From what I can tell from the Wiki page at
https://wiki.asterisk.org/wiki/display/AST/Asterisk+13+Application_MP3Player,
if someone dials in and starts playing a stream, mp3player will load
up the URL and inject it into the current call.

But what about if 20 or 30 people call in, and it’s firing off 30
copies of mp3Player? Won’t that start to degrade bandwidth?

In an ideal world, I was wondering it there was any way of all callers
"tapping into" the same audio socket, and if there were no callers,
the player would be inactive, and the first “new” caller would kick
the stream into life again.

Does that make any sense at all?

Thanks!

Asterisk 13.7.2 (but excited about 13.8 with bundled PJsip!) on Ubuntu
15.10 Wiley.

1 Like

For that use case it would be better to use an MOH class that used a stream player instead. Only one stream would be pulled and each channel listening to that music on hold class would get a copy of it.

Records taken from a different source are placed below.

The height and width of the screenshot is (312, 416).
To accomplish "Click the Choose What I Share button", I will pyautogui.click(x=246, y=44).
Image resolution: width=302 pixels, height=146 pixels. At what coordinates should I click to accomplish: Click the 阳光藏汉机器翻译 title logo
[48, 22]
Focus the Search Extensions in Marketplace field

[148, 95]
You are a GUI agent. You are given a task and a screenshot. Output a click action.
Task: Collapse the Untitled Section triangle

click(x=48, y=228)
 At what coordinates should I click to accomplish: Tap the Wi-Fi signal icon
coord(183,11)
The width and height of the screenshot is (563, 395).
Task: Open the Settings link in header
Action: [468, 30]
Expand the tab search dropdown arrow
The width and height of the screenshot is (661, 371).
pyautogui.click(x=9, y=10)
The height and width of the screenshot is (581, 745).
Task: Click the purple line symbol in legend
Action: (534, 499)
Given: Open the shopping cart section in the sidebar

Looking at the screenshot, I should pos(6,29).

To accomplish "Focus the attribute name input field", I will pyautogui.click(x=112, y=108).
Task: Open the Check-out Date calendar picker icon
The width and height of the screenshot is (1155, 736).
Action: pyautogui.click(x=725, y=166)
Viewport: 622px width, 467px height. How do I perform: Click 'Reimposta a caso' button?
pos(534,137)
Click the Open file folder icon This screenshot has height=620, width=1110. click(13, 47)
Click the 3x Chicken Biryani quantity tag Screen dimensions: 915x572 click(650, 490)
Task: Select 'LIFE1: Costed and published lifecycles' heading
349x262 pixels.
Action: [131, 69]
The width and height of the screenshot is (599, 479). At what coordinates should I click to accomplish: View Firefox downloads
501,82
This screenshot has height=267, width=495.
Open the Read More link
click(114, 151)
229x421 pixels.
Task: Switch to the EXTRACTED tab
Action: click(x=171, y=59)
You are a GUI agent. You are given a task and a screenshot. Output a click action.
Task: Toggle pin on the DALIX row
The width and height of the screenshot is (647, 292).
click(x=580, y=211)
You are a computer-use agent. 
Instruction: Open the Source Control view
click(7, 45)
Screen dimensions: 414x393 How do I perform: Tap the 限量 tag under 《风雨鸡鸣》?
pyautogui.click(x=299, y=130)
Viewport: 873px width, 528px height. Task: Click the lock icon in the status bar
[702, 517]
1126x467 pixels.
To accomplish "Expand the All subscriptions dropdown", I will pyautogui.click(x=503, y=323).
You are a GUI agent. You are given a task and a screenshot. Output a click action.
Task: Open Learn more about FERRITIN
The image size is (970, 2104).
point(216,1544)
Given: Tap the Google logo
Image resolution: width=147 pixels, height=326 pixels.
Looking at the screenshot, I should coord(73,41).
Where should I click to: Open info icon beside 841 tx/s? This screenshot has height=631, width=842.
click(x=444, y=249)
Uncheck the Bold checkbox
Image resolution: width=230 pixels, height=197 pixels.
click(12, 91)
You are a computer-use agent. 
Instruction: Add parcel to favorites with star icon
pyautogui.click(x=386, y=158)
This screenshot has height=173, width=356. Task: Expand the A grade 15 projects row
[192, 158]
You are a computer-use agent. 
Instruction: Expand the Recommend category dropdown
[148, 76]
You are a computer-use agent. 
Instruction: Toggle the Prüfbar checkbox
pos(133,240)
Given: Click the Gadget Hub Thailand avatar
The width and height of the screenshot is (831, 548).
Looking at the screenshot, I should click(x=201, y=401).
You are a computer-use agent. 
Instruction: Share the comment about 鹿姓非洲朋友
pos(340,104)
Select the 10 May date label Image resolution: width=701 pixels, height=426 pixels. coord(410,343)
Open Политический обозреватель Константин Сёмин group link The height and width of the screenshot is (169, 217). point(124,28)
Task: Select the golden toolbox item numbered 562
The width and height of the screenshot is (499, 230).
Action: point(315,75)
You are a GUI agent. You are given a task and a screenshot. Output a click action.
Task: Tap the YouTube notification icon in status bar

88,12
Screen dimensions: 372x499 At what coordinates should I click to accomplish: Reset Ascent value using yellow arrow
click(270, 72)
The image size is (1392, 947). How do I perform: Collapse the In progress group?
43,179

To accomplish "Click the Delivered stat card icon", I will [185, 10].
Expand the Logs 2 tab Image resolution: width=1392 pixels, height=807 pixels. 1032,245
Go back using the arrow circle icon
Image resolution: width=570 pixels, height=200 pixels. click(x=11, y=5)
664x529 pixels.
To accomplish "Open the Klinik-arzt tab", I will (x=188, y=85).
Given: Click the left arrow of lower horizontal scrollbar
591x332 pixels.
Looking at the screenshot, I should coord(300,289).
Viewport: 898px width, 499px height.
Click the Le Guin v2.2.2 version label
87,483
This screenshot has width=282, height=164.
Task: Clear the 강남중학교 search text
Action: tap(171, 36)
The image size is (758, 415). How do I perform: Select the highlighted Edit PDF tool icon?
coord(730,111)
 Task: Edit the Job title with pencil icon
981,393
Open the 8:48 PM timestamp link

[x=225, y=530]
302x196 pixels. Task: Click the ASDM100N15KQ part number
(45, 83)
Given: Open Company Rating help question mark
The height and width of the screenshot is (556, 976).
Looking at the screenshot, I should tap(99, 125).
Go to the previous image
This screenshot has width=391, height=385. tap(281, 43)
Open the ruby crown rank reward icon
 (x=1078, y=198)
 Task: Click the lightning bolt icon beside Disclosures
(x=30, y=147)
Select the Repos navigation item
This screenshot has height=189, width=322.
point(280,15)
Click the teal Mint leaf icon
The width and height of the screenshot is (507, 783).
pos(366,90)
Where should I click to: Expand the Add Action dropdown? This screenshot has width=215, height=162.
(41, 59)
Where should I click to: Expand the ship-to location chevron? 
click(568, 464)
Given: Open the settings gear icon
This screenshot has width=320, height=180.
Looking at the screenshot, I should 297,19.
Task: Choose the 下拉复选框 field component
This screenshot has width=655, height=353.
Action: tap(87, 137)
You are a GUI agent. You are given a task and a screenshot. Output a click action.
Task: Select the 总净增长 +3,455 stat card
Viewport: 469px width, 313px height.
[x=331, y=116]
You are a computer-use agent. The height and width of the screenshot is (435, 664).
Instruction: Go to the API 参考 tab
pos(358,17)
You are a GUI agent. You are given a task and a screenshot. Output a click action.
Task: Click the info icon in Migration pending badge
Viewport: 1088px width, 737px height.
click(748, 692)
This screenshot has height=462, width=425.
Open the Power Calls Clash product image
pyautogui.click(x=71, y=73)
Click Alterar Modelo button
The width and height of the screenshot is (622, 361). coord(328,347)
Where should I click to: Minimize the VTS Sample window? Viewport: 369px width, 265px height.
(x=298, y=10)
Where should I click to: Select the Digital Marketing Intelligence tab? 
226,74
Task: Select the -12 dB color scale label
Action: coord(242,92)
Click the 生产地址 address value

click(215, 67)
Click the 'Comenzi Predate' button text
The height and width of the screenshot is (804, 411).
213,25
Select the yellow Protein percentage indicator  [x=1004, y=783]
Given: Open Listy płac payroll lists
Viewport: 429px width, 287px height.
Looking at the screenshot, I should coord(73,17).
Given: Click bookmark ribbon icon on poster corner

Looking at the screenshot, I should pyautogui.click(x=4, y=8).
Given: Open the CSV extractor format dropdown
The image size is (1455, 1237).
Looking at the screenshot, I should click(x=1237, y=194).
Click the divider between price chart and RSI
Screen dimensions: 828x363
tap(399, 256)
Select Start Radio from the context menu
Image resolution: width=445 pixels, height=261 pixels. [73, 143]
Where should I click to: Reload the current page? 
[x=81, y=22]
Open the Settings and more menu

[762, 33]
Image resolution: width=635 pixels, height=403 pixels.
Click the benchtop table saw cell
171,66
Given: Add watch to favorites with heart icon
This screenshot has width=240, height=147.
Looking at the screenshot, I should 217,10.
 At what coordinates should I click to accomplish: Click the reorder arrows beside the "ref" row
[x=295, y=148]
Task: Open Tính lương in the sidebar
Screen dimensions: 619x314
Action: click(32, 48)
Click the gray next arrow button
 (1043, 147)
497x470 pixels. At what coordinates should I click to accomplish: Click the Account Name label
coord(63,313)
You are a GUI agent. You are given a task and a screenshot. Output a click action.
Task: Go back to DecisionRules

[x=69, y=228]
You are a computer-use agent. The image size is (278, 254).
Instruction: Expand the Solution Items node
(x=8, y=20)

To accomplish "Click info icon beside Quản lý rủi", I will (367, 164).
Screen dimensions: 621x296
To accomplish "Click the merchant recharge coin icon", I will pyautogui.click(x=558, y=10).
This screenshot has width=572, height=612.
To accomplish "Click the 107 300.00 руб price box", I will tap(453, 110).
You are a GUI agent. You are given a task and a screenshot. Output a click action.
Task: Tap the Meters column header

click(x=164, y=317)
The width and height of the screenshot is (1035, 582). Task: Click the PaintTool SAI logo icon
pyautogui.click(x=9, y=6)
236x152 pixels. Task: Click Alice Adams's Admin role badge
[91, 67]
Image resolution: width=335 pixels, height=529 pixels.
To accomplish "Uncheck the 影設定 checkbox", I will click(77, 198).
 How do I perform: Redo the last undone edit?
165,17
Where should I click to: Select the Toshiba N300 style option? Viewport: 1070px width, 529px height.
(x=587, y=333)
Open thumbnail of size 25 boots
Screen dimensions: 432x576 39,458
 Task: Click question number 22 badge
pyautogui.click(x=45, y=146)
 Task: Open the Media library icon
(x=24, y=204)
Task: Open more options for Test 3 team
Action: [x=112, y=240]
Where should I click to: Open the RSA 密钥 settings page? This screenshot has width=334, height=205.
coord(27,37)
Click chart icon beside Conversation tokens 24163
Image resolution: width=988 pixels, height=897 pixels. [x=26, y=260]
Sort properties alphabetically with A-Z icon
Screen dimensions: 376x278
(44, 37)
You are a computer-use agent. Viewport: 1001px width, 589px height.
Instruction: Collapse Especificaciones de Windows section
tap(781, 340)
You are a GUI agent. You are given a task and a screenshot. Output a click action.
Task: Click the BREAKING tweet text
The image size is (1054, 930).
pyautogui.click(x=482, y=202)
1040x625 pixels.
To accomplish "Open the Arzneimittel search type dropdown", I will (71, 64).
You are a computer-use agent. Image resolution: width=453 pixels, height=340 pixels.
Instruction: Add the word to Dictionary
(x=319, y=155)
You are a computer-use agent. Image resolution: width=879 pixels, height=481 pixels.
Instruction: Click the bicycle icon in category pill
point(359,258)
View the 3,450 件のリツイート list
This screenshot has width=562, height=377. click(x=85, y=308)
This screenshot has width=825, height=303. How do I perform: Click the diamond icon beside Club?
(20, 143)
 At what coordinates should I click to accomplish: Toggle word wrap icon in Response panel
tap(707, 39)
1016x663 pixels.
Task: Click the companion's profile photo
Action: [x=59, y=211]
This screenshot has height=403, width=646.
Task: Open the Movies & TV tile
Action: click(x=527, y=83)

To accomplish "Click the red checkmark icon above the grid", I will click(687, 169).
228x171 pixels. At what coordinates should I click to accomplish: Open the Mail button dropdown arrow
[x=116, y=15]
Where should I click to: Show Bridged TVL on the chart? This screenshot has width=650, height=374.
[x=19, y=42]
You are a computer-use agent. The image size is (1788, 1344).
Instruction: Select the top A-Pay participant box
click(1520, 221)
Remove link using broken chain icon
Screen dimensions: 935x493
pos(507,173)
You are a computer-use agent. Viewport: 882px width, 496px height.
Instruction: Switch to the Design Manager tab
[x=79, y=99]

Thanks! I did it like this:

[manual]
mode=custom
application=/usr/bin/mpg123 -q -r 8000 -f 32768 --mono -s http://radio.talkradio.co.uk/stream?ref=rf

I have a problem though - it was working fine yesterday, but today there was silence, even though ps -e | grep mpg showed mpg123 running just fine.

As soon as I killed the process, the music started again - presumably Asterisk saw the process killed and started a new one?

Is there any way of monitoring what the audio is doing, or whether the stream is up, or even maybe just killing the process every 5 minutes to make it come alive again? (counter-intuitive, I know!).

Remember, as far as the process went, everything looked fine. It’s possible the remote server also kills streams after a while?

Anyone got any ideas? Thanks!

(Before anyone freaks out about the stream, it’s just for testing - it’s not being used in a commercial environment!)

Sorry to “bump” this, but does anyone have any ideas? I was just going to cron a half-hourly “pkill mpg123” - can anyone see any flaws with that idea? It only seems to halt the stream for about a second.